Material for the task START

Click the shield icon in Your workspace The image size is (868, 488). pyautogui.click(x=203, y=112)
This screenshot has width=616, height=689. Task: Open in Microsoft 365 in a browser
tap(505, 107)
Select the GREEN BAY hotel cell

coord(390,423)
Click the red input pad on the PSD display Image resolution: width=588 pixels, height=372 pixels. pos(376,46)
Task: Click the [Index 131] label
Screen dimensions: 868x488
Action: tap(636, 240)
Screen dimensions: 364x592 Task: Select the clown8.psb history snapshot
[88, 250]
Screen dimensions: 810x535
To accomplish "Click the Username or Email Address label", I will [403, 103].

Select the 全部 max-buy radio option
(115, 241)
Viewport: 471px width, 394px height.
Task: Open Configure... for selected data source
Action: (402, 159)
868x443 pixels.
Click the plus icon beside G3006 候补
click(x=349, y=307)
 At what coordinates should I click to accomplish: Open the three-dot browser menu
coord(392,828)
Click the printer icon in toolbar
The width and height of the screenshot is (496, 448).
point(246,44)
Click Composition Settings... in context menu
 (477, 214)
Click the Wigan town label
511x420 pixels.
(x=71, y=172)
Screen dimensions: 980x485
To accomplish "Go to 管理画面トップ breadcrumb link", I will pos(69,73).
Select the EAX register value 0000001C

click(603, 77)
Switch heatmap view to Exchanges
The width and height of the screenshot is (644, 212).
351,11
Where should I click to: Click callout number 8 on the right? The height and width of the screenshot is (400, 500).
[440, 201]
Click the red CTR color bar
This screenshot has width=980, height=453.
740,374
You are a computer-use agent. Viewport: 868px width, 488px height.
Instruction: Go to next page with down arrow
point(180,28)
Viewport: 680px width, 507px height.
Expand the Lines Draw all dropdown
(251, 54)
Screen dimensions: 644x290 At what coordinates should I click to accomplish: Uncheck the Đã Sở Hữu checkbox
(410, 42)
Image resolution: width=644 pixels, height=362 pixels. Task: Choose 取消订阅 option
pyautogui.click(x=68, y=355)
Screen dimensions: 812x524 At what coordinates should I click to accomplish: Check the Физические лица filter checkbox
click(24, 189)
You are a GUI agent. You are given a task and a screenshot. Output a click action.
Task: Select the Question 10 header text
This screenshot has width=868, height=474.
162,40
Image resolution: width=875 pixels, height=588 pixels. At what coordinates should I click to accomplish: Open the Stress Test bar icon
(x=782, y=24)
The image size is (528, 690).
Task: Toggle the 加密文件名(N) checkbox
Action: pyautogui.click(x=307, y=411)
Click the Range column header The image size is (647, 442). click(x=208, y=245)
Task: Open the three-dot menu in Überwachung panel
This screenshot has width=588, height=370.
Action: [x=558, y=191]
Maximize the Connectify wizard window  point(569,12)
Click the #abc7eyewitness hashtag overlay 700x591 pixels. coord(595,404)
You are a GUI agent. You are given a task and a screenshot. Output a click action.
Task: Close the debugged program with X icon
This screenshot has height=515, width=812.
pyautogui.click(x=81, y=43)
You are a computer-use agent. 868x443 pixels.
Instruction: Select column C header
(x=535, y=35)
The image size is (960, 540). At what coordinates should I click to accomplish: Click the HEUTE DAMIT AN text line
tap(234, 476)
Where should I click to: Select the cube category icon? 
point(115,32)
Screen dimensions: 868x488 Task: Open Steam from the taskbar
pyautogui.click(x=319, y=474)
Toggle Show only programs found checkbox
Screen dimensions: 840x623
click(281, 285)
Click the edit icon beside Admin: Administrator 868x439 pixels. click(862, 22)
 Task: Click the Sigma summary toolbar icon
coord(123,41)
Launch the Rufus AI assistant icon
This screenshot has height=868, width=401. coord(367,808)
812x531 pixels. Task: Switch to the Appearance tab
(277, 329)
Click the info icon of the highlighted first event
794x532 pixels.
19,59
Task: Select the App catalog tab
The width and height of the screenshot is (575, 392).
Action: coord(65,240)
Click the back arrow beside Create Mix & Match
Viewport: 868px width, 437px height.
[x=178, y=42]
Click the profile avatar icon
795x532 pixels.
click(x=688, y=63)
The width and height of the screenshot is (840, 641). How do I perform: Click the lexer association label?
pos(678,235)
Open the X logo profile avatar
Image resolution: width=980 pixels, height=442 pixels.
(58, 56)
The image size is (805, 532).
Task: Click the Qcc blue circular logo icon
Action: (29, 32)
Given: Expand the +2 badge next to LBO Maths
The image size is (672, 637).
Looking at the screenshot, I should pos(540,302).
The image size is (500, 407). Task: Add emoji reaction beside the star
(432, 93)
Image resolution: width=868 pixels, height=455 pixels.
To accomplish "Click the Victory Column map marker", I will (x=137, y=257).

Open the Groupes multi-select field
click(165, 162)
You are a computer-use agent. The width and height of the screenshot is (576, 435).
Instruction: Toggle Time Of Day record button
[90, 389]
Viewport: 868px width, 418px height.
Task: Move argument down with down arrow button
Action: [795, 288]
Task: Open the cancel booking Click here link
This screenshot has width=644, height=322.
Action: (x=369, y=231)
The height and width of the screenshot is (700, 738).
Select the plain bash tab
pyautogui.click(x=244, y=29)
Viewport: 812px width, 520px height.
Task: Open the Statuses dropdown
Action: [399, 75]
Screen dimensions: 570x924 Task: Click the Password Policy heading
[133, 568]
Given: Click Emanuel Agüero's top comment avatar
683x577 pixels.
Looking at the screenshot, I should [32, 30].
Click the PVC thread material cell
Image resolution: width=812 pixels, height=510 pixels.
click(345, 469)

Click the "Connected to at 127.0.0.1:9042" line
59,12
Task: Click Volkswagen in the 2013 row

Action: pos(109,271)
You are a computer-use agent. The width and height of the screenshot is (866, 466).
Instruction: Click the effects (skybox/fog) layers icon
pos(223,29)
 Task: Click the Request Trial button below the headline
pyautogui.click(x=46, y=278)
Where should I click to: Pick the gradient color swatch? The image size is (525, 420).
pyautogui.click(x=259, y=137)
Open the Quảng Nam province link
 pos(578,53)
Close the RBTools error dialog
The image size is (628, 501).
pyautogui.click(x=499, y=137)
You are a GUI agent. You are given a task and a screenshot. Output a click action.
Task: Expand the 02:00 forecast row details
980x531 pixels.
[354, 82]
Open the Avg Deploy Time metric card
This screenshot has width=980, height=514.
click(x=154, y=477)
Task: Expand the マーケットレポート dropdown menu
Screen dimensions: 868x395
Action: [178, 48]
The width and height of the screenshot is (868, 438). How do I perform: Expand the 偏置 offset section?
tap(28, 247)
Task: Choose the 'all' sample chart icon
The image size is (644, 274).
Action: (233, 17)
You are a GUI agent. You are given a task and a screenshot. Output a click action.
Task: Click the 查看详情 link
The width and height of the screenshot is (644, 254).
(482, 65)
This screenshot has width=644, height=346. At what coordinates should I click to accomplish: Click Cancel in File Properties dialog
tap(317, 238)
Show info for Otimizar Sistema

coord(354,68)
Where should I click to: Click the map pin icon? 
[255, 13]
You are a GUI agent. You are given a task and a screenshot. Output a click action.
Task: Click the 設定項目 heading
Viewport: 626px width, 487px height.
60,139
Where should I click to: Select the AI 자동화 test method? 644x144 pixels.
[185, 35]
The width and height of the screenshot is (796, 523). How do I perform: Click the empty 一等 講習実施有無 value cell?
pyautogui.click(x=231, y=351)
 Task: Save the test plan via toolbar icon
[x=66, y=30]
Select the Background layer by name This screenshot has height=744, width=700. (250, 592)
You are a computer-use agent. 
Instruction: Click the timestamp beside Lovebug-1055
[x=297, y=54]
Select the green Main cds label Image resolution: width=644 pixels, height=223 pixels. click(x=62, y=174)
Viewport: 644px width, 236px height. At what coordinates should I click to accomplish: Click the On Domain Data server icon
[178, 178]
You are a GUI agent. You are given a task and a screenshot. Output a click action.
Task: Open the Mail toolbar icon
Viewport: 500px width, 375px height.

Material for the task END

▶ _Your objective_
The required answer is every line of the data, duplicated exactly.

▶ _Exercise result_
Click the shield icon in Your workspace The image size is (868, 488). pyautogui.click(x=203, y=112)
This screenshot has width=616, height=689. Task: Open in Microsoft 365 in a browser
tap(505, 107)
Select the GREEN BAY hotel cell

coord(390,423)
Click the red input pad on the PSD display Image resolution: width=588 pixels, height=372 pixels. pos(376,46)
Task: Click the [Index 131] label
Screen dimensions: 868x488
Action: tap(636, 240)
Screen dimensions: 364x592 Task: Select the clown8.psb history snapshot
[88, 250]
Screen dimensions: 810x535
To accomplish "Click the Username or Email Address label", I will [403, 103].

Select the 全部 max-buy radio option
(115, 241)
Viewport: 471px width, 394px height.
Task: Open Configure... for selected data source
Action: (402, 159)
868x443 pixels.
Click the plus icon beside G3006 候补
click(x=349, y=307)
 At what coordinates should I click to accomplish: Open the three-dot browser menu
coord(392,828)
Click the printer icon in toolbar
The width and height of the screenshot is (496, 448).
point(246,44)
Click Composition Settings... in context menu
 (477, 214)
Click the Wigan town label
511x420 pixels.
(x=71, y=172)
Screen dimensions: 980x485
To accomplish "Go to 管理画面トップ breadcrumb link", I will pos(69,73).
Select the EAX register value 0000001C

click(603, 77)
Switch heatmap view to Exchanges
The width and height of the screenshot is (644, 212).
351,11
Where should I click to: Click callout number 8 on the right? The height and width of the screenshot is (400, 500).
[440, 201]
Click the red CTR color bar
This screenshot has width=980, height=453.
740,374
You are a computer-use agent. Viewport: 868px width, 488px height.
Instruction: Go to next page with down arrow
point(180,28)
Viewport: 680px width, 507px height.
Expand the Lines Draw all dropdown
(251, 54)
Screen dimensions: 644x290 At what coordinates should I click to accomplish: Uncheck the Đã Sở Hữu checkbox
(410, 42)
Image resolution: width=644 pixels, height=362 pixels. Task: Choose 取消订阅 option
pyautogui.click(x=68, y=355)
Screen dimensions: 812x524 At what coordinates should I click to accomplish: Check the Физические лица filter checkbox
click(24, 189)
You are a GUI agent. You are given a task and a screenshot. Output a click action.
Task: Select the Question 10 header text
This screenshot has width=868, height=474.
162,40
Image resolution: width=875 pixels, height=588 pixels. At what coordinates should I click to accomplish: Open the Stress Test bar icon
(x=782, y=24)
The image size is (528, 690).
Task: Toggle the 加密文件名(N) checkbox
Action: pyautogui.click(x=307, y=411)
Click the Range column header The image size is (647, 442). click(x=208, y=245)
Task: Open the three-dot menu in Überwachung panel
This screenshot has width=588, height=370.
Action: [x=558, y=191]
Maximize the Connectify wizard window  point(569,12)
Click the #abc7eyewitness hashtag overlay 700x591 pixels. coord(595,404)
You are a GUI agent. You are given a task and a screenshot. Output a click action.
Task: Close the debugged program with X icon
This screenshot has height=515, width=812.
pyautogui.click(x=81, y=43)
You are a computer-use agent. 868x443 pixels.
Instruction: Select column C header
(x=535, y=35)
The image size is (960, 540). At what coordinates should I click to accomplish: Click the HEUTE DAMIT AN text line
tap(234, 476)
Where should I click to: Select the cube category icon? 
point(115,32)
Screen dimensions: 868x488 Task: Open Steam from the taskbar
pyautogui.click(x=319, y=474)
Toggle Show only programs found checkbox
Screen dimensions: 840x623
click(281, 285)
Click the edit icon beside Admin: Administrator 868x439 pixels. click(862, 22)
 Task: Click the Sigma summary toolbar icon
coord(123,41)
Launch the Rufus AI assistant icon
This screenshot has height=868, width=401. coord(367,808)
812x531 pixels. Task: Switch to the Appearance tab
(277, 329)
Click the info icon of the highlighted first event
794x532 pixels.
19,59
Task: Select the App catalog tab
The width and height of the screenshot is (575, 392).
Action: coord(65,240)
Click the back arrow beside Create Mix & Match
Viewport: 868px width, 437px height.
[x=178, y=42]
Click the profile avatar icon
795x532 pixels.
click(x=688, y=63)
The width and height of the screenshot is (840, 641). How do I perform: Click the lexer association label?
pos(678,235)
Open the X logo profile avatar
Image resolution: width=980 pixels, height=442 pixels.
(58, 56)
The image size is (805, 532).
Task: Click the Qcc blue circular logo icon
Action: (29, 32)
Given: Expand the +2 badge next to LBO Maths
The image size is (672, 637).
Looking at the screenshot, I should pos(540,302).
The image size is (500, 407). Task: Add emoji reaction beside the star
(432, 93)
Image resolution: width=868 pixels, height=455 pixels.
To accomplish "Click the Victory Column map marker", I will (x=137, y=257).

Open the Groupes multi-select field
click(165, 162)
You are a computer-use agent. The width and height of the screenshot is (576, 435).
Instruction: Toggle Time Of Day record button
[90, 389]
Viewport: 868px width, 418px height.
Task: Move argument down with down arrow button
Action: [795, 288]
Task: Open the cancel booking Click here link
This screenshot has width=644, height=322.
Action: (x=369, y=231)
The height and width of the screenshot is (700, 738).
Select the plain bash tab
pyautogui.click(x=244, y=29)
Viewport: 812px width, 520px height.
Task: Open the Statuses dropdown
Action: [399, 75]
Screen dimensions: 570x924 Task: Click the Password Policy heading
[133, 568]
Given: Click Emanuel Agüero's top comment avatar
683x577 pixels.
Looking at the screenshot, I should [32, 30].
Click the PVC thread material cell
Image resolution: width=812 pixels, height=510 pixels.
click(345, 469)

Click the "Connected to at 127.0.0.1:9042" line
59,12
Task: Click Volkswagen in the 2013 row

Action: pos(109,271)
You are a computer-use agent. The width and height of the screenshot is (866, 466).
Instruction: Click the effects (skybox/fog) layers icon
pos(223,29)
 Task: Click the Request Trial button below the headline
pyautogui.click(x=46, y=278)
Where should I click to: Pick the gradient color swatch? The image size is (525, 420).
pyautogui.click(x=259, y=137)
Open the Quảng Nam province link
 pos(578,53)
Close the RBTools error dialog
The image size is (628, 501).
pyautogui.click(x=499, y=137)
You are a GUI agent. You are given a task and a screenshot. Output a click action.
Task: Expand the 02:00 forecast row details
980x531 pixels.
[354, 82]
Open the Avg Deploy Time metric card
This screenshot has width=980, height=514.
click(x=154, y=477)
Task: Expand the マーケットレポート dropdown menu
Screen dimensions: 868x395
Action: [178, 48]
The width and height of the screenshot is (868, 438). How do I perform: Expand the 偏置 offset section?
tap(28, 247)
Task: Choose the 'all' sample chart icon
The image size is (644, 274).
Action: (233, 17)
You are a GUI agent. You are given a task and a screenshot. Output a click action.
Task: Click the 查看详情 link
The width and height of the screenshot is (644, 254).
(482, 65)
This screenshot has width=644, height=346. At what coordinates should I click to accomplish: Click Cancel in File Properties dialog
tap(317, 238)
Show info for Otimizar Sistema

coord(354,68)
Where should I click to: Click the map pin icon? 
[255, 13]
You are a GUI agent. You are given a task and a screenshot. Output a click action.
Task: Click the 設定項目 heading
Viewport: 626px width, 487px height.
60,139
Where should I click to: Select the AI 자동화 test method? 644x144 pixels.
[185, 35]
The width and height of the screenshot is (796, 523). How do I perform: Click the empty 一等 講習実施有無 value cell?
pyautogui.click(x=231, y=351)
 Task: Save the test plan via toolbar icon
[x=66, y=30]
Select the Background layer by name This screenshot has height=744, width=700. (250, 592)
You are a computer-use agent. 
Instruction: Click the timestamp beside Lovebug-1055
[x=297, y=54]
Select the green Main cds label Image resolution: width=644 pixels, height=223 pixels. click(x=62, y=174)
Viewport: 644px width, 236px height. At what coordinates should I click to accomplish: Click the On Domain Data server icon
[178, 178]
You are a GUI agent. You are given a task and a screenshot. Output a click action.
Task: Open the Mail toolbar icon
Viewport: 500px width, 375px height.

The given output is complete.